FBI warns of spreading W-2 email theft scheme

The IRS is warning businesses about a sharp increase in email phishing scams involving employees’ W-2 forms — scams that can put workers’ Social Security numbers and other crucial information in the hands of thieves.

The government said 200 businesses, public schools, universities, Native American governments and nonprofits were victimized by these scams during this year’s tax filing season, resulting in the theft of several hundred thousand employees’ data. That’s up from 50 in 2016, when the scam first appeared.

Cyberthieves perpetrate the scams by sending emails that appear to come from executives inside the targeted organizations. The emails ask payroll or human resources departments to reply with a list of all employees and their W-2 forms. Some emails also ask companies to transfer money to a specified bank account.

Companies should be on alert for anyone asking for employees’ W-2 forms or for wire transfers of money.

The IRS has an email notification address specifically for businesses and organizations to report W-2 thefts: dataloss@irs.gov. Be sure to include “W-2 scam” in the subject line. Businesses and organizations that receive a suspicious email but haven’t been victimized should forward it to phishing@irs.gov, also with “W-2 scam” in the subject line. Anyone victimized should also contact the FBI’s Internet Crime Complaint Center through its website, www.ic3.gov .
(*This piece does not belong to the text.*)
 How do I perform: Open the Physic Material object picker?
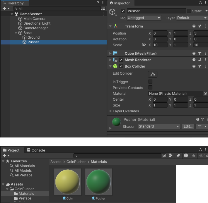coord(205,94)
The IRS also has suggestions for avoiding being victimized:

• If you get a suspicious email, pick up the phone and call the person who purportedly sent it, using a phone number you can verify as theirs, not one that might be contained in the email. Confirm that this person has in fact made the request.
• Make sure that any employees with access to W-2s or other sensitive information are aware of these scams. Make sure they know the warning signs of phishing scams, including incorrect email addresses.
• Invest in software that will flag suspicious emails.